Araplar açıktan çatışma yerine birliklerin erzak ambarlarını, su depolarını yağmalayıp tahrip ederek, savaştılar. Deve kervanlarıyla nakledilen savaş malzemelerini çalıyor, sonra bunları Türk komutanlara satmak için pazarlık yapıyorlardı. Şeyhleri isyan düşüncesinden uzak tutmak için dağıtılan altın liranın-son zamanda İngiliz altını olmazsa almıyorlardı-toplamı milyonlara ulaşıyordu.

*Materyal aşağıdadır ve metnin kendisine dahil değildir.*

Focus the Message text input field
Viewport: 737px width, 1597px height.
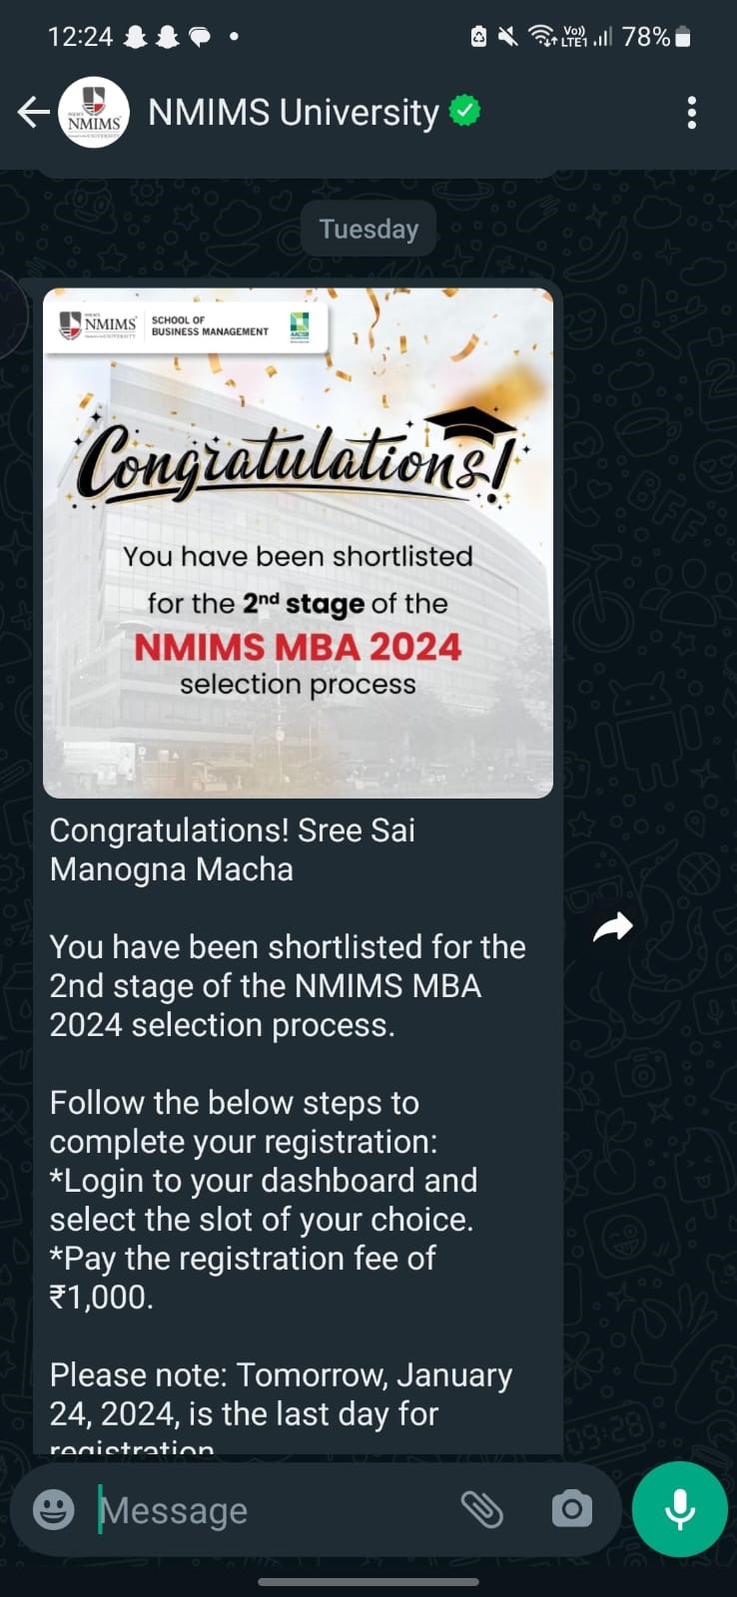point(270,1510)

Sonuçta Yemen'de sadece 1914-18 döneminde 2 bin şehit verdik. Bize de sadece acıları hatırlatan türküler kaldı.
Çerçeve
Yemen Türküsü
Havada bulut yok, bu ne dumandır?.
Mahlede ölüm yok bu ne şivandır?
Şu Yemen illeri ne de yamandır?
Ah o Yemen'dir, gülü dikendir,
Giden gelmiyor, acep nedendir?
Burası Huş'tur, yolu yokuştur,
Giden gelmiyor, acep ne iştir?
* * *
Kışlanın önünde redif sesi var,
Bakın çantasında acep nesi var?
Bir çift kundurası bir de fesi var,
Ah o Yemen'dir, gülü dikendir,
Giden gelmiyor, acep nedendir?
Burası Huş'tur, yolu yokuştur,
Giden gelmiyor, acep ne iştir?
* * *
Kışlanın önünde geziyor kazlar,
Elim, kolum ağrır, yürgeğim sızlar,
Yemen'e gidene ağlıyor kızlar
Ah o Yemen'dir, gülü dikendir,
Giden gelmiyor, acep nedendir?
Burası Huş'tur, yolu yokuştur,
Giden gelmiyor, acep ne iştir?
* * *
Kışlanın önünde bir binek taşı,
Yoklama yapıyor bizim binbaşı,
Sefere giderler çavuş, onbaşı,
Ah o Yemen'dir, gülü dikendir,
Giden gelmiyor, acep nedendir?
Burası Huş'tur, yolu yokuştur,
Giden gelmiyor, acep ne iştir?
Vatan uğruna can verenler
Basında bir hafta boyunca, "Askerlerimiz, Galiçya ve Yemen'de vatan için ölmediyse neden öldü?.." tartışması sürdü.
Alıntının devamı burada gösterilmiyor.